BACA JUGA :  Truk Tangki Tabrak Truk Parkir di Jagorawi, Sopir Diduga Mengantuk

Hari ini sudah delapan yang direlokasi, tidak menutup kemungkinan akan bertambah berdasarkan perhitungan lokasi yang rawan.

“Kita geser ke tempat yang lebih aman, tapi kita akan lihat lagi tidak menutup kemungkinan akan bertambah berdasarkan perhitungan lokasi rawan. Jadi kita ingin agar semua diperhatikan disini jangan sampai nanti ini di kemudian  terjadi lagi longsor dan terbawa lagi,” tambahnya.

Kedepan, lanjut Bima, kita akan melakukan inventarisir diwilayah makam wakaf tempat warga ini di titik mana saja jangan sampai terjadi lagi.

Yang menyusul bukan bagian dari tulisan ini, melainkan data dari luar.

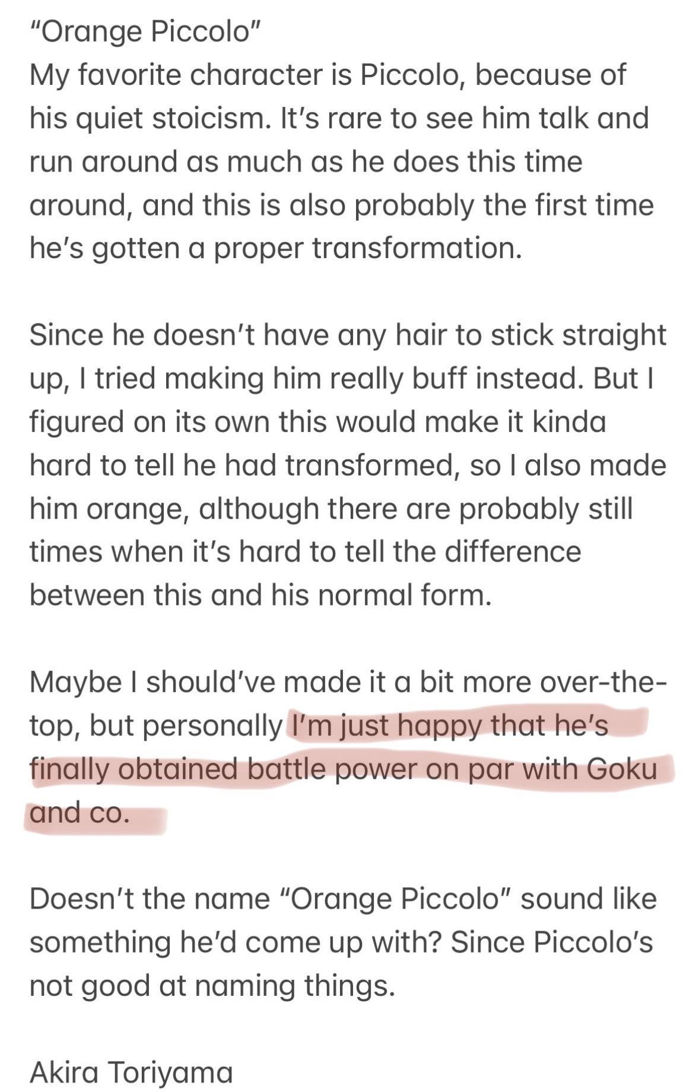Click the line starting "figured on its own"

click(x=318, y=422)

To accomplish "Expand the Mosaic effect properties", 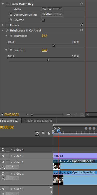I will click(3, 25).
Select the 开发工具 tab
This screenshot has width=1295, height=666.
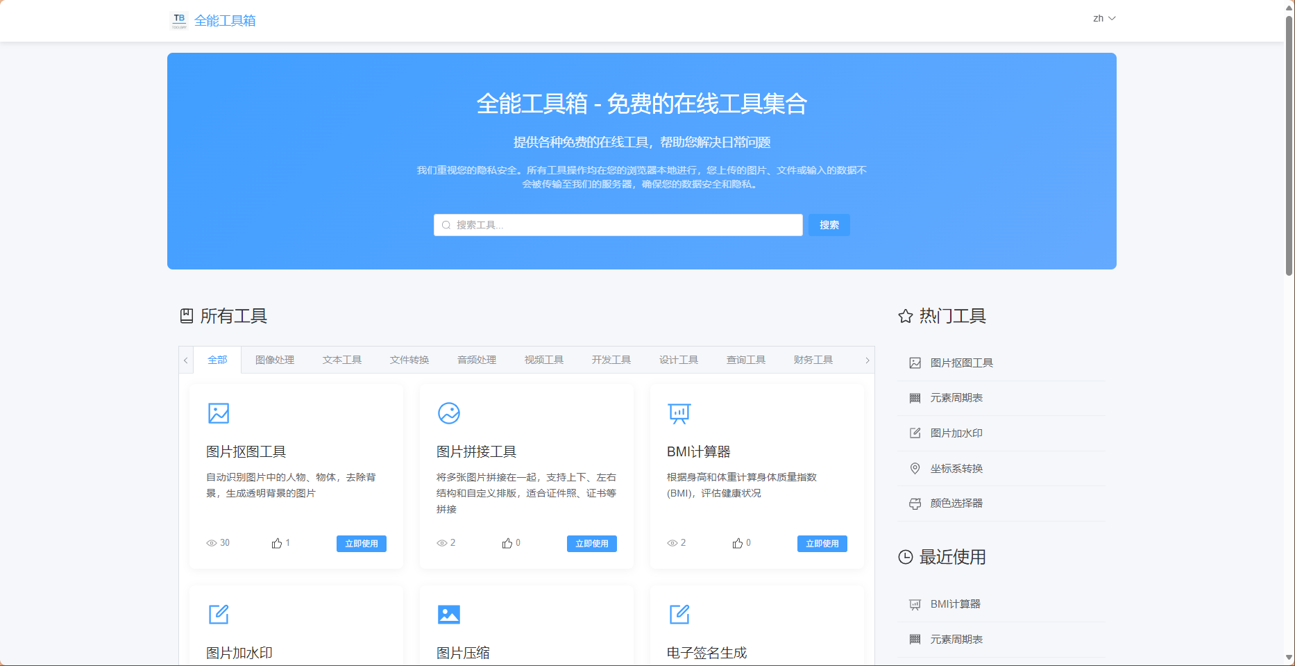coord(611,360)
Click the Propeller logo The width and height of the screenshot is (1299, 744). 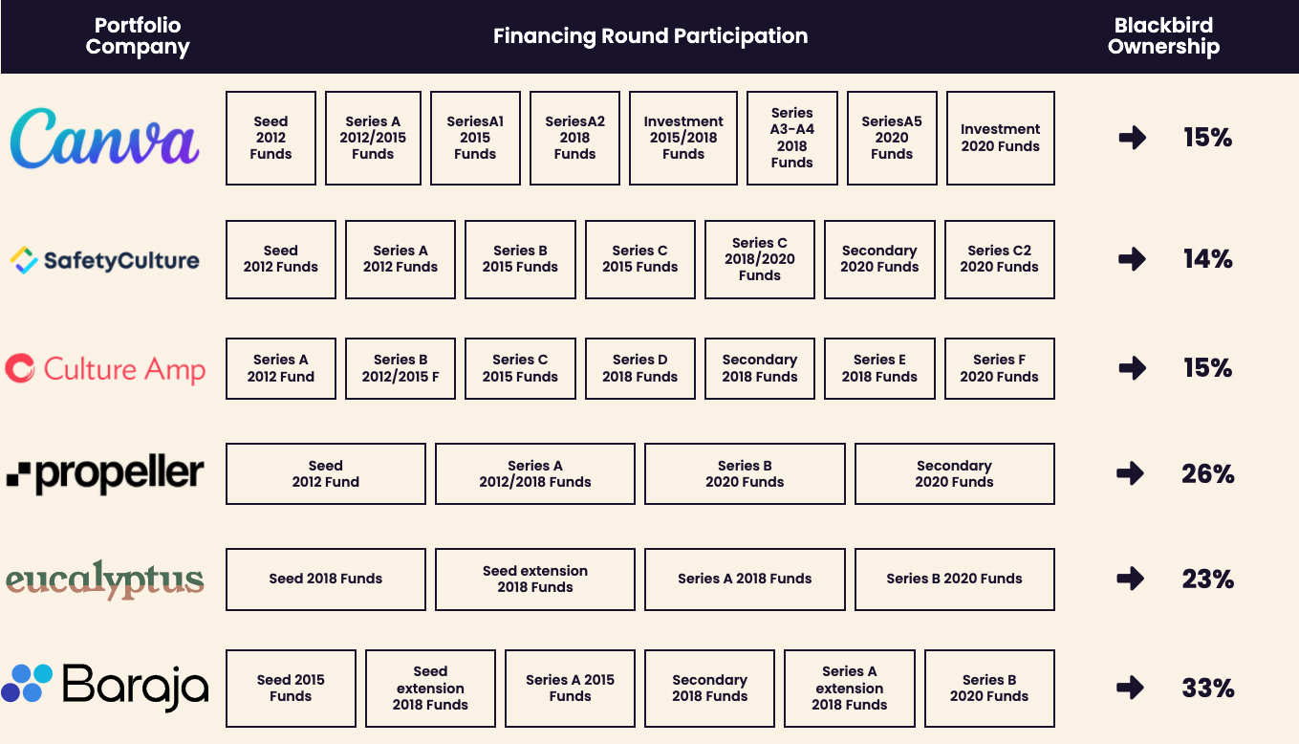point(105,474)
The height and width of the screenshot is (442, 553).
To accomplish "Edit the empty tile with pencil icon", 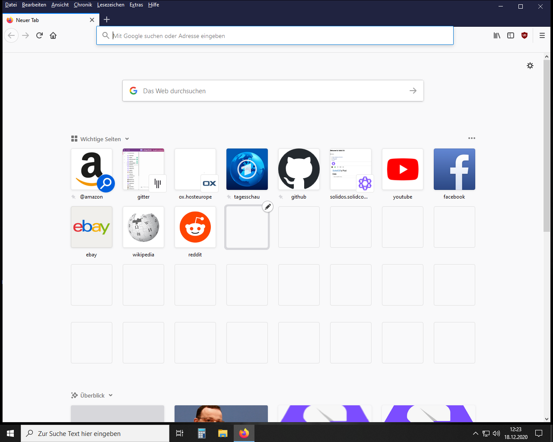I will pos(268,207).
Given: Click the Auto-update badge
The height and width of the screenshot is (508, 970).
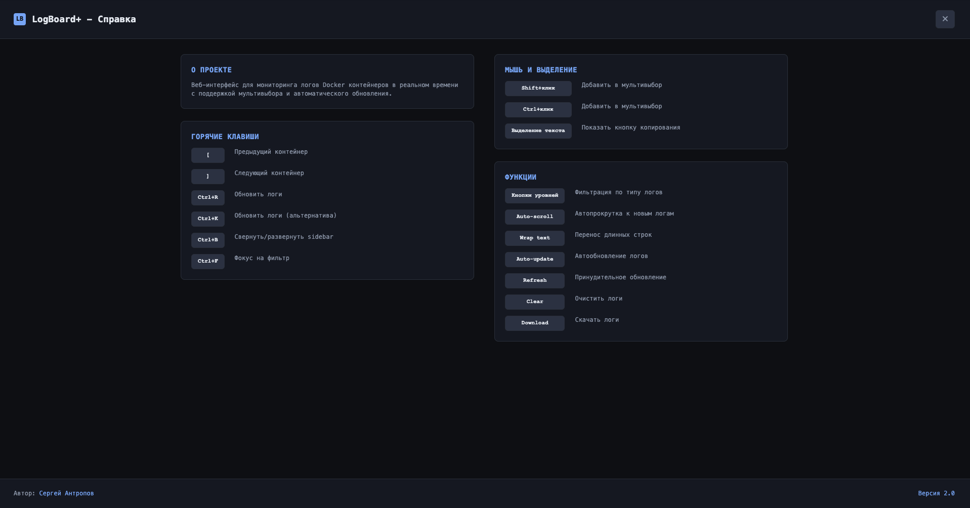Looking at the screenshot, I should [534, 260].
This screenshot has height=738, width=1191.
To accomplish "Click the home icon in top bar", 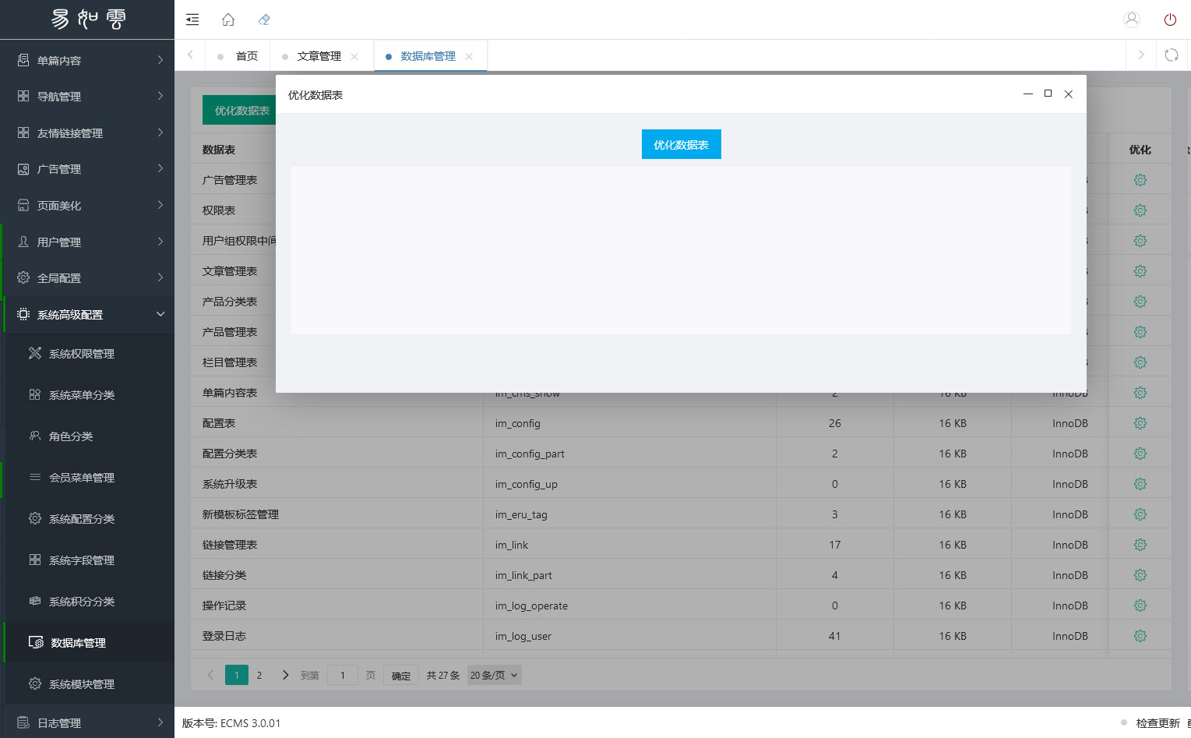I will 228,19.
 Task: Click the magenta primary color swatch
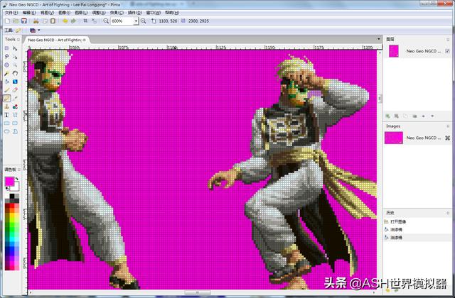click(9, 182)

“Kita akan minta Muspika dan BPBD untuk inventarisir,” tutup Bima.

Kemudian di lokasi yang sama, Camat Bogor Selatan, Hidayatullah, menyampaikan, Dari awal pasca kejadian tanggal (27/02/2020) kemarin, kita bermusyawarah bersama pengurus wilayah DKM, RT, RW setempat.

BACA JUGA :  LPDP Buka Beasiswa Co-Funding 2026, Kesempatan Kuliah S2 di China, AS, hingga Indonesia

“Artinya kita tetap pakai etika ketimuran, sebelum kita mengambil langkah walaupun tujuannya itu baik, tetap komunikasi dengan para ahli waris dikedepankan, sosialisasi disampaikan melalui pengeras suara baik di Masjid, Mushola, Majelis ta’lim dan sebagainya,” ucapnya.

Iapun bertujuan akan meningkatkan pengamanan sehingga jika dibiarkan khawatir terjadi lagi sehingga tidak ada yang bertanggung jawab.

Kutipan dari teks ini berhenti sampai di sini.